This file documents the use and the internals of the GNU compiler.
Copyright (C) 1988, 1989, 1992 Free Software Foundation, Inc.
Permission is granted to make and distribute verbatim copies of this
manual provided the copyright notice and this permission notice are
preserved on all copies.
Permission is granted to copy and distribute modified versions of
this manual under the conditions for verbatim copying, provided also
that the sections entitled "GNU General Public License" and "Protect
Your Freedom--Fight `Look And Feel'" are included exactly as in the
original, and provided that the entire resulting derived work is
distributed under the terms of a permission notice identical to this
Permission is granted to copy and distribute translations of this
manual into another language, under the above conditions for modified
versions, except that the sections entitled "GNU General Public
License" and "Protect Your Freedom--Fight `Look And Feel'", and this
permission notice, may be included in translations approved by the Free
Software Foundation instead of in the original English.
File: gcc.info, Node: Patterns, Next: Example, Prev: Machine Desc, Up: Machine Desc
Everything about Instruction Patterns
=====================================
Each instruction pattern contains an incomplete RTL expression, with
pieces to be filled in later, operand constraints that restrict how the
pieces can be filled in, and an output pattern or C code to generate
the assembler output, all wrapped up in a `define_insn' expression.
A `define_insn' is an RTL expression containing four or five
operands:
1. An optional name. The presence of a name indicate that this
instruction pattern can perform a certain standard job for the
RTL-generation pass of the compiler. This pass knows certain
names and will use the instruction patterns with those names, if
the names are defined in the machine description.

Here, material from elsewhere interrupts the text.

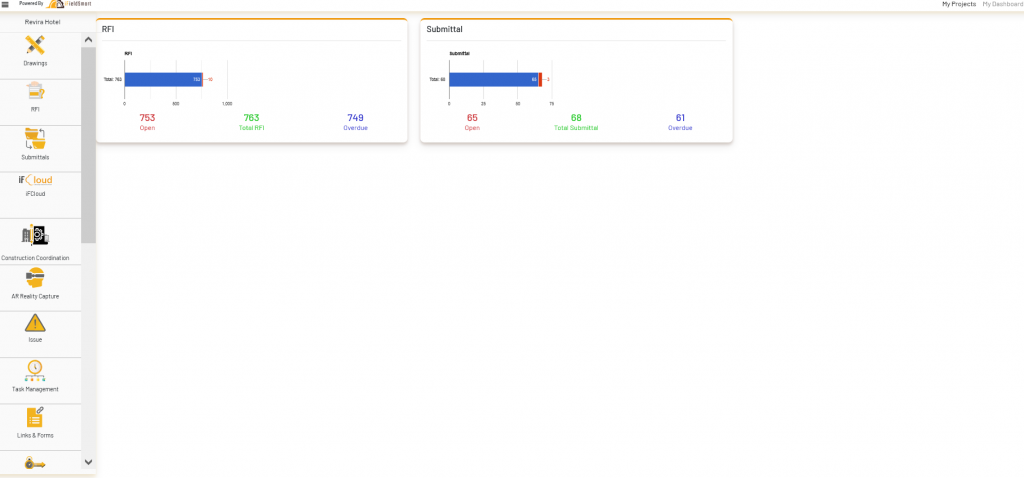Open the Submittals folder icon
The image size is (1024, 478).
(35, 138)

The absence of a name is indicated by writing an empty string
where the name should go. Nameless instruction patterns are never
used for generating RTL code, but they may permit several simpler
insns to be combined later on.
Names that are not thus known and used in RTL-generation have no
effect; they are equivalent to no name at all.
2. The "RTL template" (*note RTL Template::.) is a vector of
incomplete RTL expressions which show what the instruction should
look like. It is incomplete because it may contain
`match_operand', `match_operator', and `match_dup' expressions
that stand for operands of the instruction.
If the vector has only one element, that element is the template
for the instruction pattern. If the vector has multiple elements,
then the instruction pattern is a `parallel' expression containing
the elements described.
3. A condition. This is a string which contains a C expression that
is the final test to decide whether an insn body matches this
pattern.
For a named pattern, the condition (if present) may not depend on
the data in the insn being matched, but only the
target-machine-type flags. The compiler needs to test these
conditions during initialization in order to learn exactly which
named instructions are available in a particular run.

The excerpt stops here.